*WHAT IS REQUIRED*
Please reproduce the passage in the anti-counterfeit technologies article below from "Anti-Counterfeit Technologies Can" up to and including "may be counterfeit.".

Monday
May 19
2014

Lila Cruikshank / Andrea Taylor

Anti-Counterfeit Technologies Can Save Your Supply Chain: New products help overcome delivery challenges in emerging market health systems

Counterfeit drugs are a growing public health crisis: In 2010, the Center for Medicine in the Public Interest reported that worldwide sales of counterfeit medicines could top U.S. $75 billion, a 90 percent rise in five years. The WHO International Medical Products Anti-Counterfeiting Taskforce (IMPACT) estimates that in many developing countries more than 30 percent of medicines may be counterfeit.

The impact of fake and falsely labeled medicines is significant. In developing countries, where problems with medicines’ safety are particularly acute due to limited resources for surveillance and enforcement, the medicines most often targeted are life-saving drugs such as anti-malarials and antibiotics. While deaths from counterfeit drugs are difficult to measure, one study by the International Policy Network estimates that fake tuberculosis and malaria drugs alone cause 700,000 deaths annually.

Rapid development of new technologies to prevent counterfeit medicines from entering the supply chain and from reaching the end user hold great promise to reduce counterfeit medicines. But these new technologies don’t stop there – the infrastructure and capabilities created by anti-counterfeit technology can also be applied to other supply chain and medicine delivery challenges.

Around the world, inadequate health care supply chains result in stock-outs that prevent millions of people from accessing life-saving medicines. Like counterfeit drugs, chronic medicine shortages disproportionately affect developing countries, where infrastructure is limited and supply chain management severely under-resourced. A study conducted by the International Partnership for Innovative Healthcare Delivery (IPIHD) (which the authors represent) concludes that recent innovation in anti-counterfeiting technology presents a new set of solutions to address key challenges in medical supply chains.

*INFORMATION SUPPLIED*
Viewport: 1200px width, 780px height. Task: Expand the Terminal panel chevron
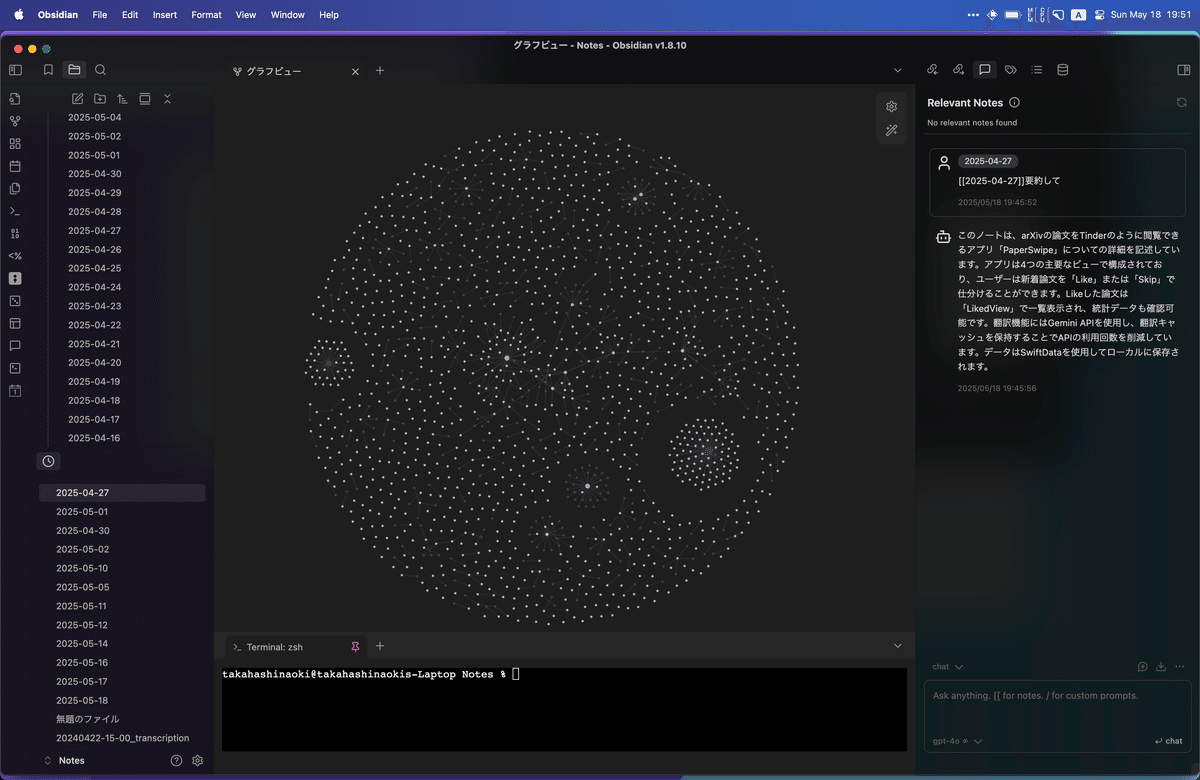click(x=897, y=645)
--
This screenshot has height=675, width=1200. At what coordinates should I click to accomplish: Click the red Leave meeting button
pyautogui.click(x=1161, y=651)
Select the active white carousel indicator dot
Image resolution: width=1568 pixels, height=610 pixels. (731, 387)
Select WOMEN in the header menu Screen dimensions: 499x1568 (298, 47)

*ANSWER SECTION*
Anti-Counterfeit Technologies Can Save Your Supply Chain: New products help overcome delivery challenges in emerging market health systems

Counterfeit drugs are a growing public health crisis: In 2010, the Center for Medicine in the Public Interest reported that worldwide sales of counterfeit medicines could top U.S. $75 billion, a 90 percent rise in five years. The WHO International Medical Products Anti-Counterfeiting Taskforce (IMPACT) estimates that in many developing countries more than 30 percent of medicines may be counterfeit.